A few parameters have a special meaning:

• angular_unit: indicates the unit used in all angular data, including the image positions and associated measurement errors, the lens positions, the lens cores and truncation radii... The value provided must be expressed in arc-seconds. By default, angular_unit: 1.0, so all angular data are taken to be expressed in arc-seconds.

• wcs_origin: a 2-tuple that indicates the origin, in equatorial coordinates, of the coordinate system used in all angular data. This parameter is only needed for extended images or to interact with external viewers. Together with angular_unit, it can also be specified in the WCS section of the configuration file in a more generic way.

• background: used to indicate, within the configuration file, the image that should be used as background when plotting the lens model (see the Visual interface page). In its simplest version, this parameter is a single string indicating a local filename or a URL: this can be a FITS file, but also a JPEG, PNG, or TIFF image with suitable astrometry using AVM metadata. Alternatively, one can indicate explicitly the WCS associated to the image using a flexible syntax, as in

  parameters:
    background:
      image: RGB.jpg
      wcs: RGB.fits
      url: https://myniceserver.org/data/RGB.jpg

  As shown in the example above, the background section can include, in addition to the wcs field, a url field. This allows one to specify both a local filename and a remote URL, which is preferentially used by the Aladin plotting backend.

• use_threads: a comma-separated list of situations where threads are used. Can be any combination of grid (use threads for grid operations), imageplane (image plane operations), lensunmap (inversion of the lens equation), xsources (extended sources), sampling (MCMC sampling operations), blas (BLAS matrix operations), always (all of above), never (never use threads). Additionally, if CUDA is available, the combinations cuda-grid and cuda-xsources are also accepted. The default is use_threads: sampling. See the documentation of Gravity.parse_use_threads for further details.

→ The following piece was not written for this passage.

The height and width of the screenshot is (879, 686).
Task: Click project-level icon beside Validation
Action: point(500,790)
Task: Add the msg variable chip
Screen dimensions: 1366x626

• lens_lenses: this boolean value controls the lensing of lenses in multi-plane system. If set to true (the default), the constraints put on lenses located behind other lens planes will be taken as set on the observed properties of these lenses. This will affect both the lens positions, and the lens ellipticities (only for elliptical lenses).

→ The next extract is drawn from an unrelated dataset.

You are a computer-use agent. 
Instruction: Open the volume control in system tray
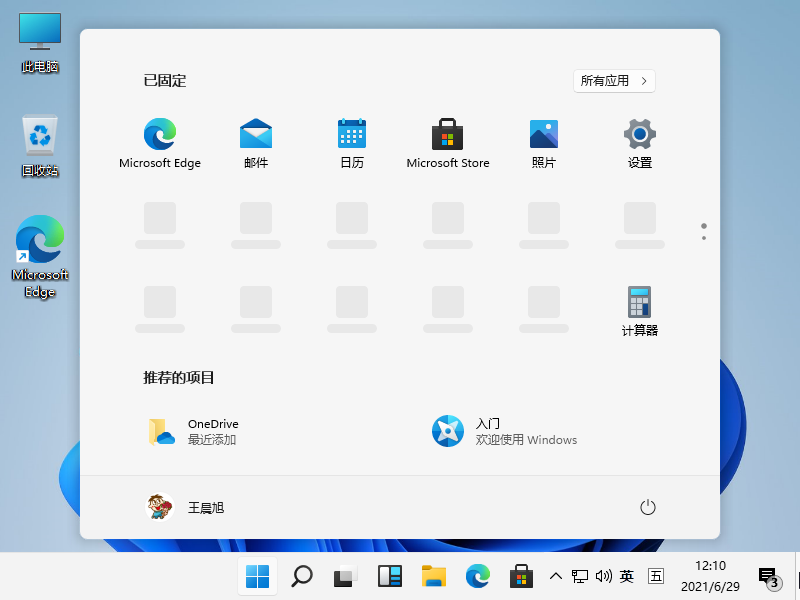pos(604,576)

• stable_lenses: indicates if lens planes are allowed to change order. Can be set to true, meaning that lens planes are guaranteed to have stable rank; false, meaning that lens planes are free to change rank; and auto, in which case the stability of lens planes is deduced from the given setup. In the last case, the code generates many samples from the parameters' prior distributions, computes the lens redshifts, and check if lenses can change rank. Note that for this task, lenses are grouped to the same plane only if their redshifts are identical expressions: thus, if two lenses have as redshifts 0.5 and z, where z is a constant that evaluates to 0.5, they will not be taken to belong to the same plane.

• strict_priors: if true (the default), a warning message is displayed for point-like sources that have non-standard (i.e., in most cases Gaussian) priors, as they can make the computation of the evidence slightly inaccurate. Can be set to false to avoid this check and the related warning messages.